Instead of applauding yet another success of the Endangered Species Act in providing for the recovery of the previously threatened Gray Wolf population in the lower-48 states, many environmental organizations and tribes are decrying the delisting of the species.
On Thursday, U.S. Interior Secretary David Bernhardt announced the delisting of the species, calling it a remarkable comeback story that had achieved all established recovery goals. But this story is far from over.
Environmental organizations have already announced that they will challenge the rule in court, despite the fact that the rule has yet to be formally published in the federal register.
“Mountain States Legal Foundation will always advocate to uphold the original intent of the Endangered Species Act, which requires the federal government return management of a species back to the states when that species meets all objective recovery criteria,” said Cody J. Wisniewski, an attorney with Mountain States Legal Foundation. “The gray wolf is no different.”
The ESA, enacted in 1973, was seemingly a well-intentioned piece of legislation. It sought to allow the federal government to aid states with the recovery of endangered and threatened species within a state’s jurisdiction, and then to return full management of that species back to the state upon recovery.

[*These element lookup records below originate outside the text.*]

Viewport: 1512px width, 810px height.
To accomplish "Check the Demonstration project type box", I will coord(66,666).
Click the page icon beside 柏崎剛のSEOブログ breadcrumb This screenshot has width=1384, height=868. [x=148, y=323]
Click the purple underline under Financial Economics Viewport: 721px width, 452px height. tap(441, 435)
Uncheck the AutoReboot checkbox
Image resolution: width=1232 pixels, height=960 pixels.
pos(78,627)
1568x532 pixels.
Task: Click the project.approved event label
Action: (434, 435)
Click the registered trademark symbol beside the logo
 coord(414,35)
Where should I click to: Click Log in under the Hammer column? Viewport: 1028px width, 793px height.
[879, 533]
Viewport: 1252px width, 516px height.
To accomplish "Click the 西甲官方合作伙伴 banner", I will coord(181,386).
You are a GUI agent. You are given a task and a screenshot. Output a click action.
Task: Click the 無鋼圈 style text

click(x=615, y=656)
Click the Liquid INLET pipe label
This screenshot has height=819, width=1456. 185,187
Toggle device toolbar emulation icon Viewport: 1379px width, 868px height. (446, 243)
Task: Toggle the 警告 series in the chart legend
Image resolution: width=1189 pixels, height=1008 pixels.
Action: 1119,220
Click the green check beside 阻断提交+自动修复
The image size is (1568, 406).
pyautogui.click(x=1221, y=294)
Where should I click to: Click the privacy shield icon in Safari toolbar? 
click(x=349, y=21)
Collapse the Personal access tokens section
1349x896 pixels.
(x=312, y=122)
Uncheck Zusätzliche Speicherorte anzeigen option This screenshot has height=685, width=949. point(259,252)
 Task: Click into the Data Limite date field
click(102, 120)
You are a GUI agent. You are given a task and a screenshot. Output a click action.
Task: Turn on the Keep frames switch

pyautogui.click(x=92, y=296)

But after nearly 50 years of litigation and legal precedent, the ESA is now used by environmental organizations and tribes to lock up large swaths of federally managed lands, preventing agricultural and resource use and development.
“Allowing states to decide how to manage the gray wolf populations in their borders allows the state to tailor management to the needs of the people that actually live and work in these areas,” added Wisniewski. “Local officials are better able to assess the needs of their residents and respond to their concerns than the federal government when it comes to wolf management.”
The aggressive penalties for a “take” of a listed species, even an apex predator like the gray wolf, are so severe that ranchers and farmers are often afraid to defend their own lives for fear of being prosecuted by the federal government. These penalties also prevent agricultural operations and natural resource development from being able to engage in many activities on federally managed lands because of their inability to “disturb” the habitat or the species. Listed species can pose massive roadblocks to development of the United States’ valuable resources or the raising and growing of our own food.
Mountain States Legal Foundation has a history of defending delistings and advocating for state-level management of recovered species and will continue to fight to ensure that the federal government maintains an appropriately limited role when addressing those species—including the gray wolf.